O capitalismo é compatível com direitos laborais?

Quer durante o século XX, quer no tempo actual, são múltiplos os exemplos de economias capitalistas que consagram, com sucesso, direitos laborais.

Para que não restem dúvidas, nem sejam feitas interpretações deturpadoras, quero responder já à pergunta do título: um redondo sim. E é sim, porque a realidade assim o comprova. Quer durante o século XX, quer no tempo actual, são múltiplos os exemplos de economias capitalistas que consagram, com sucesso, direitos laborais.

Esta questão antiga veio à baila na sequência das negociações para o Orçamento do Estado, que acabou chumbado no Parlamento.

Segundo a versão do Partido Socialista, as negociações não chegaram a bom porto devido à intransigência, e exigências irrazoáveis, por parte do PCP e do Bloco de Esquerda. Muitos comentadores da televisão vieram até dizer que, agora, veio ao de cima a falha profunda que sempre identificaram na “geringonça": o Partido Socialista ser um defensor do actual modelo europeu e do capitalismo, enquanto o BE e o PCP são defensores doutra Europa e de outro sistema económico.

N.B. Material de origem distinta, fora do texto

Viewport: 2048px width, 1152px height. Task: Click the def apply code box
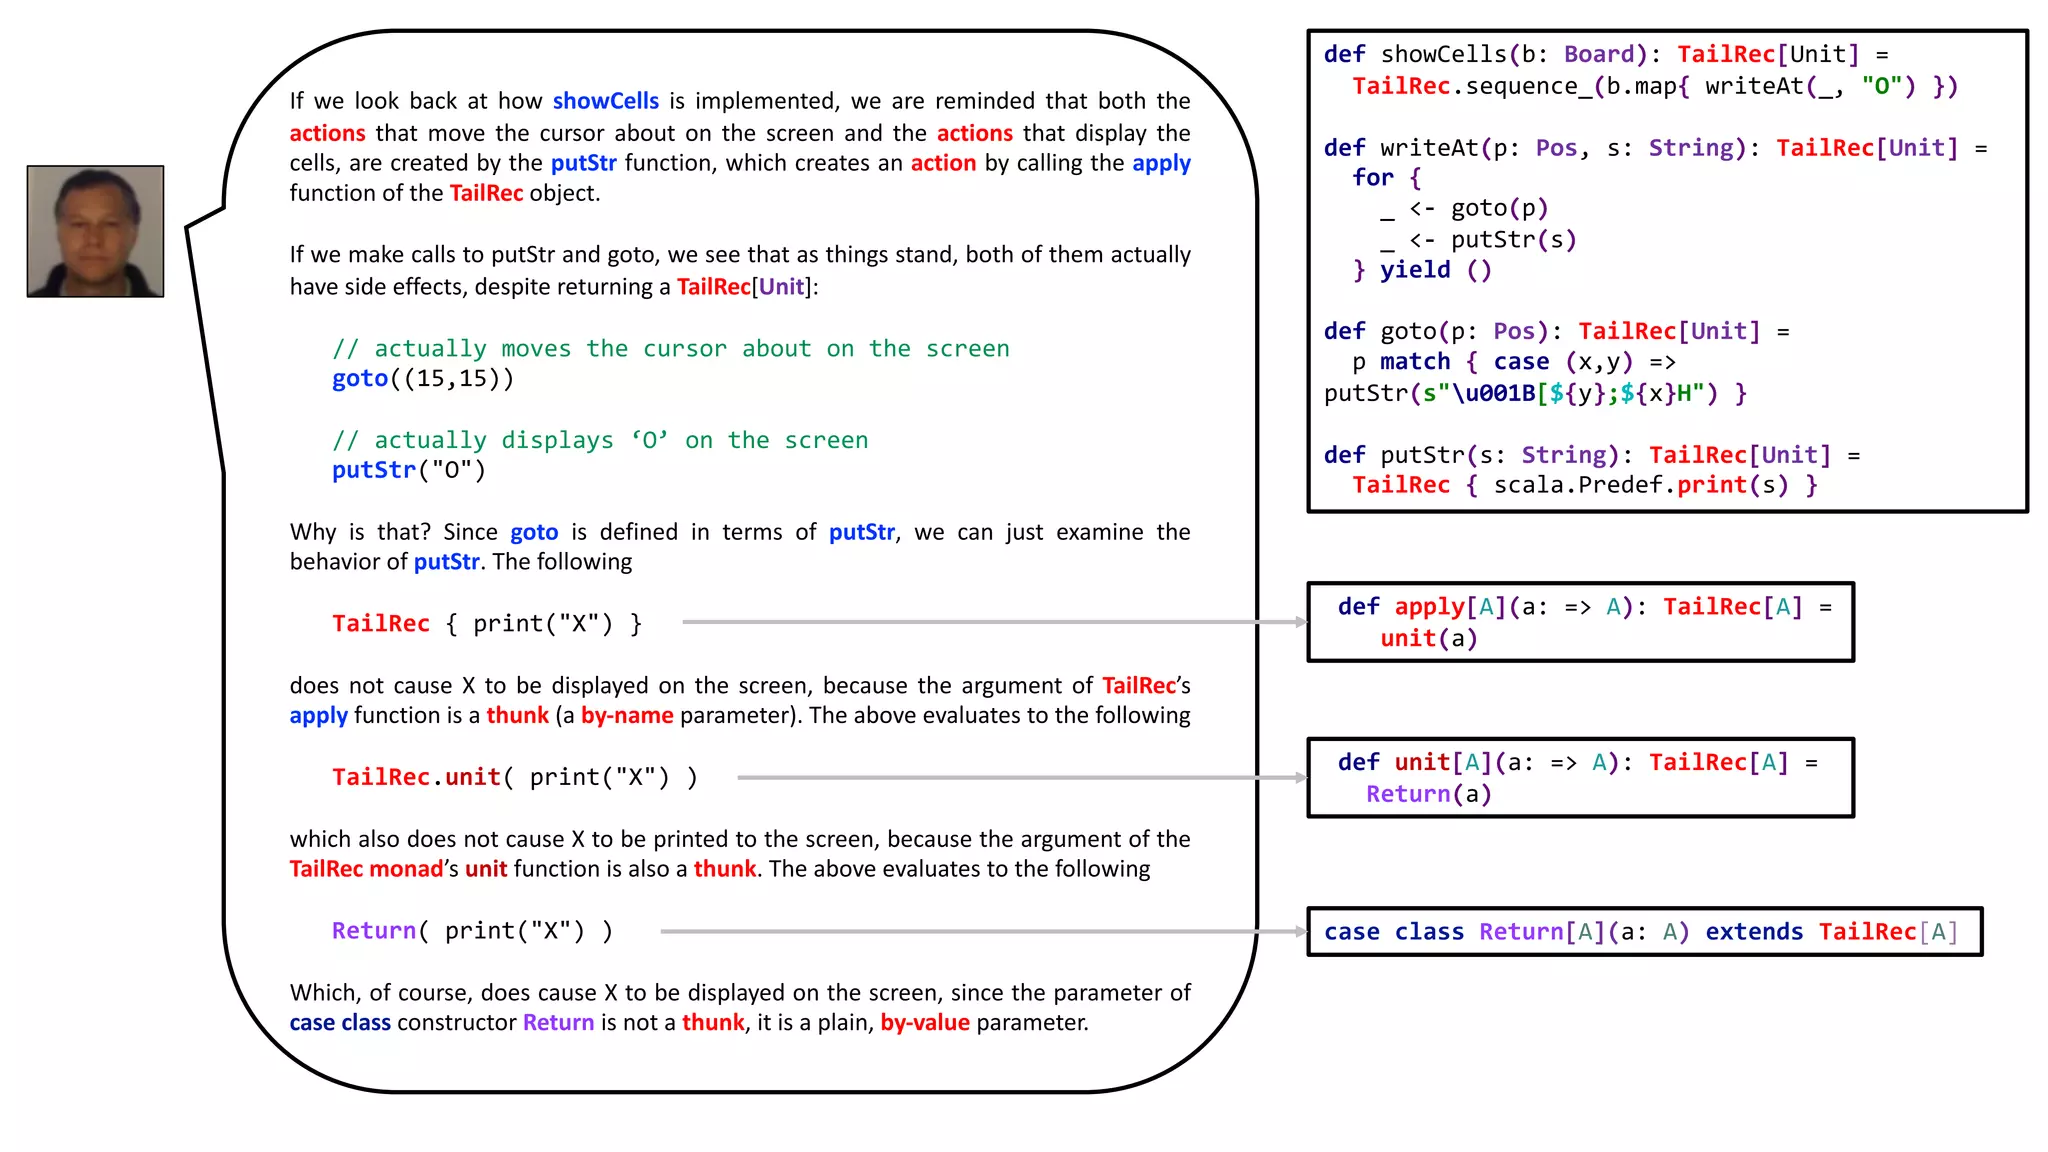point(1580,622)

É bem verdade que podemos encontrar divisões claras entre o PS e os partidos à sua esquerda relativamente aos desideratos político-ideológicos mais profundos. Mas é demagógico invocar essas clivagens a propósito da negociação para este Orçamento do Estado. Afinal, essas clivagens sempre existiram, e vão continuar a existir, mas permitiram entendimentos orçamentais desde 2015.

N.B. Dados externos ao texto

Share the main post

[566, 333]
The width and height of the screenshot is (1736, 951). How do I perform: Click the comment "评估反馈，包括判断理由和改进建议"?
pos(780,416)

Relativamente ao Orçamento deste ano, aliás, as exigências do BE e do PCP foram bem explicitadas e nada tinham a ver com o abandono da União Europeia, da NATO ou o deixarmos de viver num regime capitalista. Pelo contrário, eram propostas muito concretas, defensoras dos direitos laborais, reforçadoras do Serviço Nacional de Saúde e da Segurança Social.

Aqui chegados, faz sentido a velinha pergunta do título. Se o argumento é que não podemos ter contratos colectivos de trabalho sólidos (sem caducidades automáticas), que não podemos ter 35 horas de trabalho por semana para todos, que não podemos ter mais investimentos nos recursos humanos do Serviço Nacional de Saúde, que não podemos ter aumentos significativos no salário mínimo, que não podemos dificultar os despedimentos e a precariedade (que afecta muito os mais novos e os menos qualificados) e que não podemos ter uma melhoria clara das condições financeiras dos reformados, porque tudo isto é incompatível com o capitalismo e com as regras da União Europeia, então, teríamos que dar razão àqueles que denunciam a falência do capitalismo como modelo produtor de bem-estar.

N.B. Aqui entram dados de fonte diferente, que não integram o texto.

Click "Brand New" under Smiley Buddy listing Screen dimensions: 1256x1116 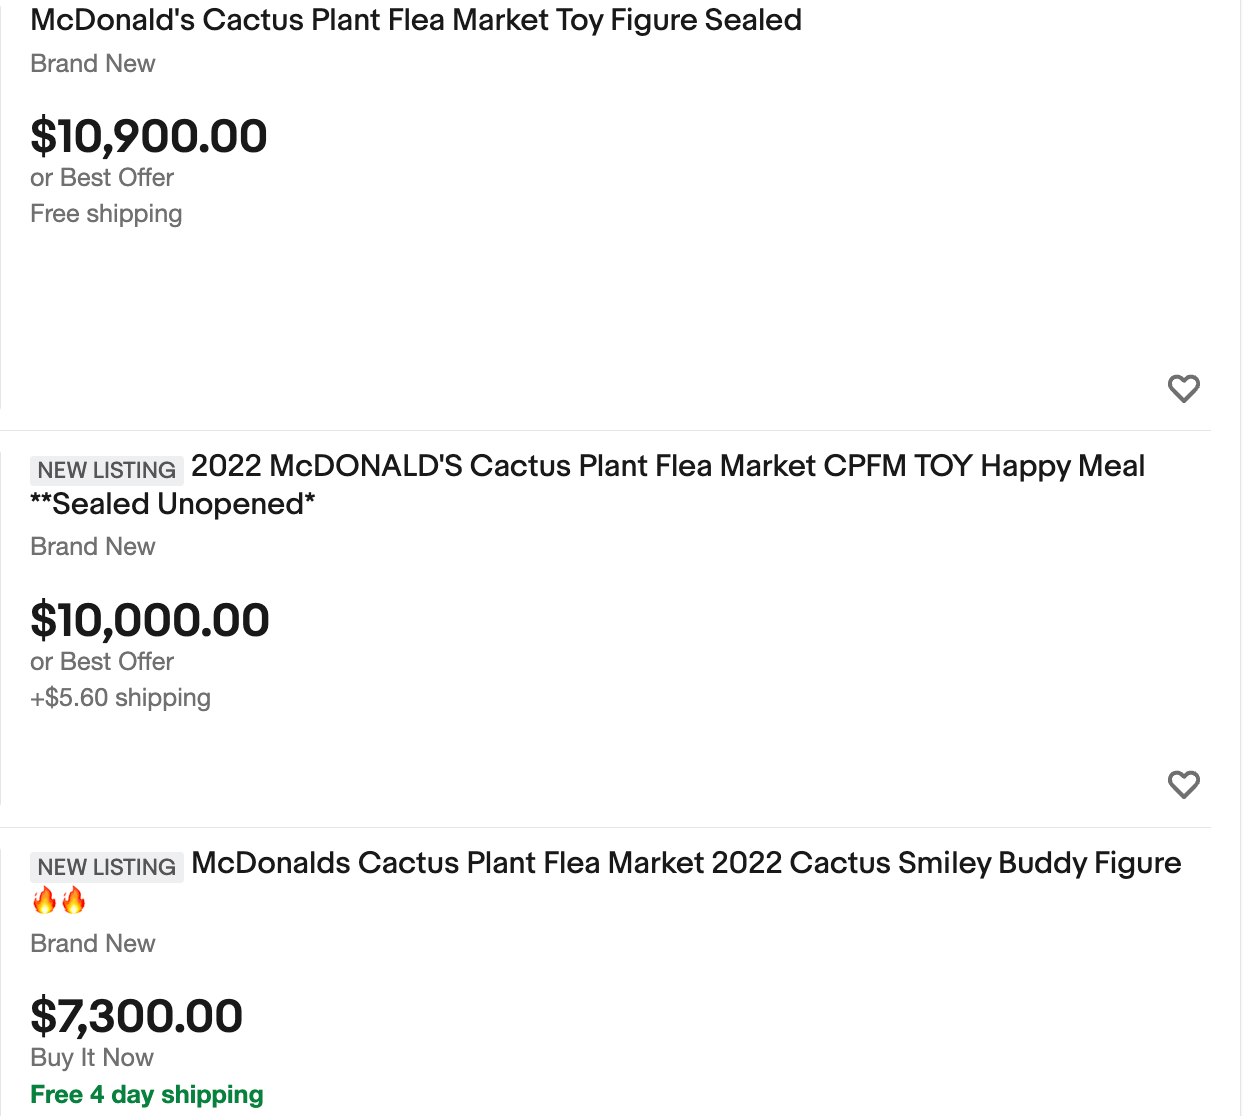pyautogui.click(x=93, y=944)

 A verdade é que nenhuma das propostas apresentadas, quer pelo PCP, quer pelo BE, para a aprovação deste Orçamento de Estado inviabilizam o regime capitalista ou prejudicam o crescimento económico. Muito pelo contrário, as políticas que trazem segurança laboral e rendimentos acrescidos às pessoas são políticas potenciadoras do consumo e da natalidade, logo, da procura numa economia de mercado e da sustentabilidade da segurança social. Aliás, em 2015, essa foi a escolha feita pela “geringonça”, e o país não só passou a crescer mais do que anteriormente como teve contas públicas equilibradas.

Não me interessa aqui discutir as tácticas xadrezistas dos partidos. Interessa-me a questão de fundo: quer Portugal ser um capitalismo decente (como o dos países nórdicos), em que o sector privado paga altos salários e o Estado de Bem-Estar, forte, ampara as pessoas, protege a sua saúde, a sua educação e o seu emprego, e onde se trabalha quanto-baste, para se ter boa vida familiar, ou quer ser um capitalismo indecente dos baixos salários, longas cargas laborais, inexistência de protecção no emprego, de exploração sistémica e inimigo da família?

Como acredito que a maioria dos portugueses quer a primeira versão, medidas como os fortes aumentos do salário mínimo (que forcem uma destruição criativa através da eliminação das empresas que não conseguem pagar bem), o combate à precariedade ou a diminuição do horário de trabalho são tudo medidas necessárias para irmos no bom caminho. 

Tácticas partidárias à parte, é esse o caminho certo para o nosso capitalismo, o único sustentável e produtor de bem-estar.